(Lines for locating text and elements)

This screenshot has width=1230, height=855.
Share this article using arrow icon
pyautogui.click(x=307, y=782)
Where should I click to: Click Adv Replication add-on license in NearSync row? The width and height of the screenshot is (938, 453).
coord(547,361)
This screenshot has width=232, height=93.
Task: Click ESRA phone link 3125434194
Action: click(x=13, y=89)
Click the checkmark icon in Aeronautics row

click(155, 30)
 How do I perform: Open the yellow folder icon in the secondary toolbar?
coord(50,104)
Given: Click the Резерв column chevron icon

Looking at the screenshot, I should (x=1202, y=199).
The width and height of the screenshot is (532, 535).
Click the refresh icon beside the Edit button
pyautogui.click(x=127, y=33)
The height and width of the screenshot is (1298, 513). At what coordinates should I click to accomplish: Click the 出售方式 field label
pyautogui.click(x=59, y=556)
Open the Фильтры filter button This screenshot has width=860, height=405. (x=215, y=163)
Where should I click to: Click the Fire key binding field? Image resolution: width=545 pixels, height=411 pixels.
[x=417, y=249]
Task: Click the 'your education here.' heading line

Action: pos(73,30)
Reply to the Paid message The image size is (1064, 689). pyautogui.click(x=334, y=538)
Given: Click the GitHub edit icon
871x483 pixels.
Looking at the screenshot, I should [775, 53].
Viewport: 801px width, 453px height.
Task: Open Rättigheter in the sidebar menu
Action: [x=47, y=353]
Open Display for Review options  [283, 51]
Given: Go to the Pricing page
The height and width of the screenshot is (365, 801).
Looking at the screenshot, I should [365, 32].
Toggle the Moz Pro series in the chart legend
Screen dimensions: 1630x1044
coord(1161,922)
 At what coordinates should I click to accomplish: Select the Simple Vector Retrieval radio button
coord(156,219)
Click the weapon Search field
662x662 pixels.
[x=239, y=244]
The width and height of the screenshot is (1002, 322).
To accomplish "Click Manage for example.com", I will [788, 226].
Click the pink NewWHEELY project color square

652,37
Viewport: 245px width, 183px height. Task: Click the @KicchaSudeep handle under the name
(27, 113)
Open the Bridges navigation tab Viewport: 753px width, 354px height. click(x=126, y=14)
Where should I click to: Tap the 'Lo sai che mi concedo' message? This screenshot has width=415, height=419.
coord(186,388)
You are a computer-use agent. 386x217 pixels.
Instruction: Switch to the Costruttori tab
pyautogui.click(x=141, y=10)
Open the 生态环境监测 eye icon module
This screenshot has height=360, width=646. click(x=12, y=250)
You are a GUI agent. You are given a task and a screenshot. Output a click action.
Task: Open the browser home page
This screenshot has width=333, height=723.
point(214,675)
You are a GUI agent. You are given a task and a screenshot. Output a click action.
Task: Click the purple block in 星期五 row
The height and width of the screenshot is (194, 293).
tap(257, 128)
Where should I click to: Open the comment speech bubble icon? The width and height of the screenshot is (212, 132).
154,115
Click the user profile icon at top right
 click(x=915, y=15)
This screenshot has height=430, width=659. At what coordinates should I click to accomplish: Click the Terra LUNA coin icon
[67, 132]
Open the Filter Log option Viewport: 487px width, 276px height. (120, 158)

▶ [EXERCISE GOAL]
Retype every one of the lines above, keeping each character unchanged.

▶ [EXERCISE ANSWER]
This screenshot has width=1230, height=855.
Share this article using arrow icon
pyautogui.click(x=307, y=782)
Where should I click to: Click Adv Replication add-on license in NearSync row? The width and height of the screenshot is (938, 453).
coord(547,361)
This screenshot has width=232, height=93.
Task: Click ESRA phone link 3125434194
Action: click(x=13, y=89)
Click the checkmark icon in Aeronautics row

click(155, 30)
 How do I perform: Open the yellow folder icon in the secondary toolbar?
coord(50,104)
Given: Click the Резерв column chevron icon

Looking at the screenshot, I should (x=1202, y=199).
The width and height of the screenshot is (532, 535).
Click the refresh icon beside the Edit button
pyautogui.click(x=127, y=33)
The height and width of the screenshot is (1298, 513). At what coordinates should I click to accomplish: Click the 出售方式 field label
pyautogui.click(x=59, y=556)
Open the Фильтры filter button This screenshot has width=860, height=405. (x=215, y=163)
Where should I click to: Click the Fire key binding field? Image resolution: width=545 pixels, height=411 pixels.
[x=417, y=249]
Task: Click the 'your education here.' heading line

Action: pos(73,30)
Reply to the Paid message The image size is (1064, 689). pyautogui.click(x=334, y=538)
Given: Click the GitHub edit icon
871x483 pixels.
Looking at the screenshot, I should [775, 53].
Viewport: 801px width, 453px height.
Task: Open Rättigheter in the sidebar menu
Action: [x=47, y=353]
Open Display for Review options  [283, 51]
Given: Go to the Pricing page
The height and width of the screenshot is (365, 801).
Looking at the screenshot, I should [365, 32].
Toggle the Moz Pro series in the chart legend
Screen dimensions: 1630x1044
coord(1161,922)
 At what coordinates should I click to accomplish: Select the Simple Vector Retrieval radio button
coord(156,219)
Click the weapon Search field
662x662 pixels.
[x=239, y=244]
The width and height of the screenshot is (1002, 322).
To accomplish "Click Manage for example.com", I will [788, 226].
Click the pink NewWHEELY project color square

652,37
Viewport: 245px width, 183px height. Task: Click the @KicchaSudeep handle under the name
(27, 113)
Open the Bridges navigation tab Viewport: 753px width, 354px height. click(x=126, y=14)
Where should I click to: Tap the 'Lo sai che mi concedo' message? This screenshot has width=415, height=419.
coord(186,388)
You are a computer-use agent. 386x217 pixels.
Instruction: Switch to the Costruttori tab
pyautogui.click(x=141, y=10)
Open the 生态环境监测 eye icon module
This screenshot has height=360, width=646. click(x=12, y=250)
You are a GUI agent. You are given a task and a screenshot. Output a click action.
Task: Open the browser home page
This screenshot has width=333, height=723.
point(214,675)
You are a GUI agent. You are given a task and a screenshot. Output a click action.
Task: Click the purple block in 星期五 row
The height and width of the screenshot is (194, 293).
tap(257, 128)
Where should I click to: Open the comment speech bubble icon? The width and height of the screenshot is (212, 132).
154,115
Click the user profile icon at top right
 click(x=915, y=15)
This screenshot has height=430, width=659. At what coordinates should I click to accomplish: Click the Terra LUNA coin icon
[67, 132]
Open the Filter Log option Viewport: 487px width, 276px height. (120, 158)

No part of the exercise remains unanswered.